• Aim of the task: Lay out every line of the data below as a JSON list of strings, one string per line, and omit the blank lines.

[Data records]

----

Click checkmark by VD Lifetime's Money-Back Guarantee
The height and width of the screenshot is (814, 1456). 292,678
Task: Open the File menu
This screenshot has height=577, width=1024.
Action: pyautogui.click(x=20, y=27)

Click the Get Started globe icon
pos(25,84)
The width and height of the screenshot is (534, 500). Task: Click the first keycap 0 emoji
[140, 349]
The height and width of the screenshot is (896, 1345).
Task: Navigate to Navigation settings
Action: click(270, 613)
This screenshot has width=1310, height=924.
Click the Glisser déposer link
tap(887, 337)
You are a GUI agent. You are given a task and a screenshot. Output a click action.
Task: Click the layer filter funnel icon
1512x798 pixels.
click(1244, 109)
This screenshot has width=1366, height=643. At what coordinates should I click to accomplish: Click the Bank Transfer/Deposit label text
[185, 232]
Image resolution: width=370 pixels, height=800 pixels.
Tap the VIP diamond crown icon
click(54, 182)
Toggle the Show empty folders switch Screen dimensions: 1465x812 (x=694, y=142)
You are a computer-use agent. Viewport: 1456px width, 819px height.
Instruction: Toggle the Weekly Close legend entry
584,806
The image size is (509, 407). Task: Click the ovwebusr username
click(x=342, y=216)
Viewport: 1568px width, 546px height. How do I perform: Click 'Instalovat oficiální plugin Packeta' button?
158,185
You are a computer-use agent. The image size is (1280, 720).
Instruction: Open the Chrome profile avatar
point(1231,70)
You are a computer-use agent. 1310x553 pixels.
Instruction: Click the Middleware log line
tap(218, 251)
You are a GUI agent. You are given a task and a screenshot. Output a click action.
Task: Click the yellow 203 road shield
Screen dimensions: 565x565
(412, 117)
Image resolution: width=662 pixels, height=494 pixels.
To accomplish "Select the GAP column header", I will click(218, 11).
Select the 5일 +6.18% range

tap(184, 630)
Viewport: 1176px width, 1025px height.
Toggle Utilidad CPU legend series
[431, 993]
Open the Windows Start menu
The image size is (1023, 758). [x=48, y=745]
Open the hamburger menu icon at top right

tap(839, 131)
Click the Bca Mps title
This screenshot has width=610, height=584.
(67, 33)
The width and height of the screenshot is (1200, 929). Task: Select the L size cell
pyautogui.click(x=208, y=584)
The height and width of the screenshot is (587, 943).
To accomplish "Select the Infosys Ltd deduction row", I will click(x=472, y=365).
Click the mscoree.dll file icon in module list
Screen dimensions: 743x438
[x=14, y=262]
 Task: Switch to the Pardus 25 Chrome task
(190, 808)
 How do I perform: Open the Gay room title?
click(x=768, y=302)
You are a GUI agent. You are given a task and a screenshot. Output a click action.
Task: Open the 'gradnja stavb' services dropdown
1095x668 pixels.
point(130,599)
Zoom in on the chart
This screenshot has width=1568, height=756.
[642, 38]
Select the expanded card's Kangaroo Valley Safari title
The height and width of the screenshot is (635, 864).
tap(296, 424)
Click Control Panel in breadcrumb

----

• Response to this task:
[
  "Click checkmark by VD Lifetime's Money-Back Guarantee",
  "The height and width of the screenshot is (814, 1456). 292,678",
  "Task: Open the File menu",
  "This screenshot has height=577, width=1024.",
  "Action: pyautogui.click(x=20, y=27)",
  "Click the Get Started globe icon",
  "pos(25,84)",
  "The width and height of the screenshot is (534, 500). Task: Click the first keycap 0 emoji",
  "[140, 349]",
  "The height and width of the screenshot is (896, 1345).",
  "Task: Navigate to Navigation settings",
  "Action: click(270, 613)",
  "This screenshot has width=1310, height=924.",
  "Click the Glisser déposer link",
  "tap(887, 337)",
  "You are a GUI agent. You are given a task and a screenshot. Output a click action.",
  "Task: Click the layer filter funnel icon",
  "1512x798 pixels.",
  "click(1244, 109)",
  "This screenshot has width=1366, height=643. At what coordinates should I click to accomplish: Click the Bank Transfer/Deposit label text",
  "[185, 232]",
  "Image resolution: width=370 pixels, height=800 pixels.",
  "Tap the VIP diamond crown icon",
  "click(54, 182)",
  "Toggle the Show empty folders switch Screen dimensions: 1465x812 (x=694, y=142)",
  "You are a computer-use agent. Viewport: 1456px width, 819px height.",
  "Instruction: Toggle the Weekly Close legend entry",
  "584,806",
  "The image size is (509, 407). Task: Click the ovwebusr username",
  "click(x=342, y=216)",
  "Viewport: 1568px width, 546px height. How do I perform: Click 'Instalovat oficiální plugin Packeta' button?",
  "158,185",
  "You are a computer-use agent. The image size is (1280, 720).",
  "Instruction: Open the Chrome profile avatar",
  "point(1231,70)",
  "You are a computer-use agent. 1310x553 pixels.",
  "Instruction: Click the Middleware log line",
  "tap(218, 251)",
  "You are a GUI agent. You are given a task and a screenshot. Output a click action.",
  "Task: Click the yellow 203 road shield",
  "Screen dimensions: 565x565",
  "(412, 117)",
  "Image resolution: width=662 pixels, height=494 pixels.",
  "To accomplish \"Select the GAP column header\", I will click(218, 11).",
  "Select the 5일 +6.18% range",
  "tap(184, 630)",
  "Viewport: 1176px width, 1025px height.",
  "Toggle Utilidad CPU legend series",
  "[431, 993]",
  "Open the Windows Start menu",
  "The image size is (1023, 758). [x=48, y=745]",
  "Open the hamburger menu icon at top right",
  "tap(839, 131)",
  "Click the Bca Mps title",
  "This screenshot has width=610, height=584.",
  "(67, 33)",
  "The width and height of the screenshot is (1200, 929). Task: Select the L size cell",
  "pyautogui.click(x=208, y=584)",
  "The height and width of the screenshot is (587, 943).",
  "To accomplish \"Select the Infosys Ltd deduction row\", I will click(x=472, y=365).",
  "Click the mscoree.dll file icon in module list",
  "Screen dimensions: 743x438",
  "[x=14, y=262]",
  " Task: Switch to the Pardus 25 Chrome task",
  "(190, 808)",
  " How do I perform: Open the Gay room title?",
  "click(x=768, y=302)",
  "You are a GUI agent. You are given a task and a screenshot. Output a click action.",
  "Task: Open the 'gradnja stavb' services dropdown",
  "1095x668 pixels.",
  "point(130,599)",
  "Zoom in on the chart",
  "This screenshot has width=1568, height=756.",
  "[642, 38]",
  "Select the expanded card's Kangaroo Valley Safari title",
  "The height and width of the screenshot is (635, 864).",
  "tap(296, 424)",
  "Click Control Panel in breadcrumb"
]